Following a report by French paper LeMonde that in addition to increased reconnaissance flights over Libya, substantial human and signal resources from France’s special operations command have been deployed to the country, President Francois Hollande has confirmed the authorization of extended military involvement in the country. However, according to French officials, the mission remains secret and ‘unofficial’, relying heavily on assets from the country’s Commandement des Opérations Spéciales (COS: Special Operations Command) and its highly secretive clandestine intelligence and operations agency, Direction Générale de la Sécurité Extérieur (DGSE). In addition to standing up Foreign Internal Defense operations, partnering with local Libyan militias and rebels, French SF have also been reportedly involved in directing airstrikes, as well as conducting targeted strikes against known terrorists, a role that the unit filled previously during France’s Operation Serval in Mali.
French Special Forces soldiers have been observed in Eastern Libya since mid-February and France has in recent weeks set up a Forward Operating Base (FOB) in northern Niger, near the Libyan border.
Following the reveal of France’s secret Libya mission, a source told The Telegraph that British ‘advisers’ had also been discreetly deployed to the city Misrata to conduct covert, disruptive operations against jihadist networks in the area. The British government has so far refused to comment on whether it has special forces soldiers on the ground in Libya, where David Cameron gave enthusiastic backing to the armed uprising five years ago that unseated Colonel Gaddafi, but sources within Misrata have confirmed a ‘small number’ of British troops were present on a ‘low key mission’. The UK SF contingent joins the now not-so-secret French forces in the region, as well US SOF, who have been observed ‘indirectly’ training local militias in the country since 2011, helping anti-Gaddafi rebels to topple the old regime, and as recently as December 2015 when an SF unit was photographed unloading weapons and equipment at Watiya airbase.

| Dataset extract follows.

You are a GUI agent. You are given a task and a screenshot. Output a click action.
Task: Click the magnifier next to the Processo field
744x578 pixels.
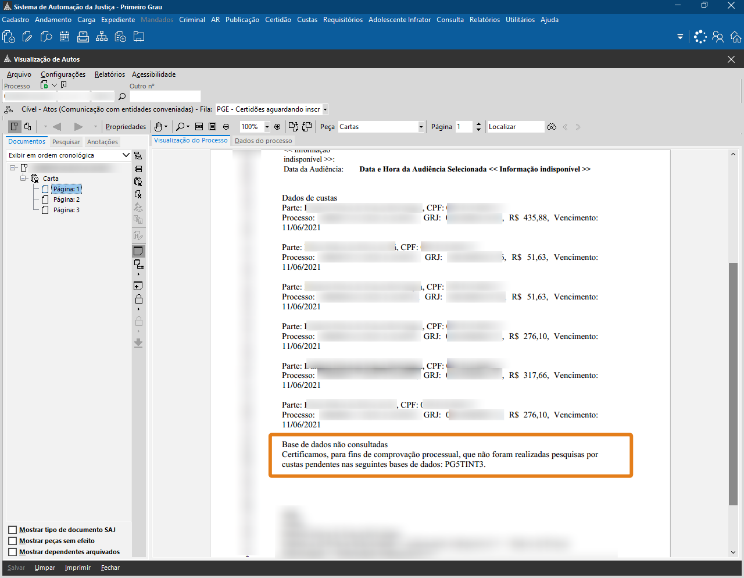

US Special Forces spotted unloading equipment in Libya, December 2015
While Tobias Ellwood, UK’s foreign minister, has rejected the notion of UK forces engaging in combat operations against ISIS in Libya, he alluded to the possibility of UK SF training a new Libyan army. However, since the collapse of Gaddafi’s regime, no Libyan army has existed, meaning that the Western advisers are likely continuing to train, arm and work alongside more groups of US-backed rebels.
The amassing coalition of Special Forces points to the Western powers embracing a joint, covert anti-terrorist unit to target and interrupt the ISIS threat across the Islamic Maghreb and Sahel regions, and could be the precursor to an eventual broader, NATO coalition ground intervention. As Libya struggles to bolster itself against the threat of ISIS, the country’s condition seems to be drifting dangerously close to the 2012 breakdown in Syria that paved the way for civil war. Western governments are racing to stand up beleaguered Arab nations like Libya against the trans-continental threat of ISIS, and the global counter-terror doctrine has been reshaped to center almost entirely around Special Forces operations. After almost two decades of special operations development in Iraq and Afghanistan, the ‘Global War on Terror’ is entering a new era, one where covert is the new conventional when it comes to exercising military force.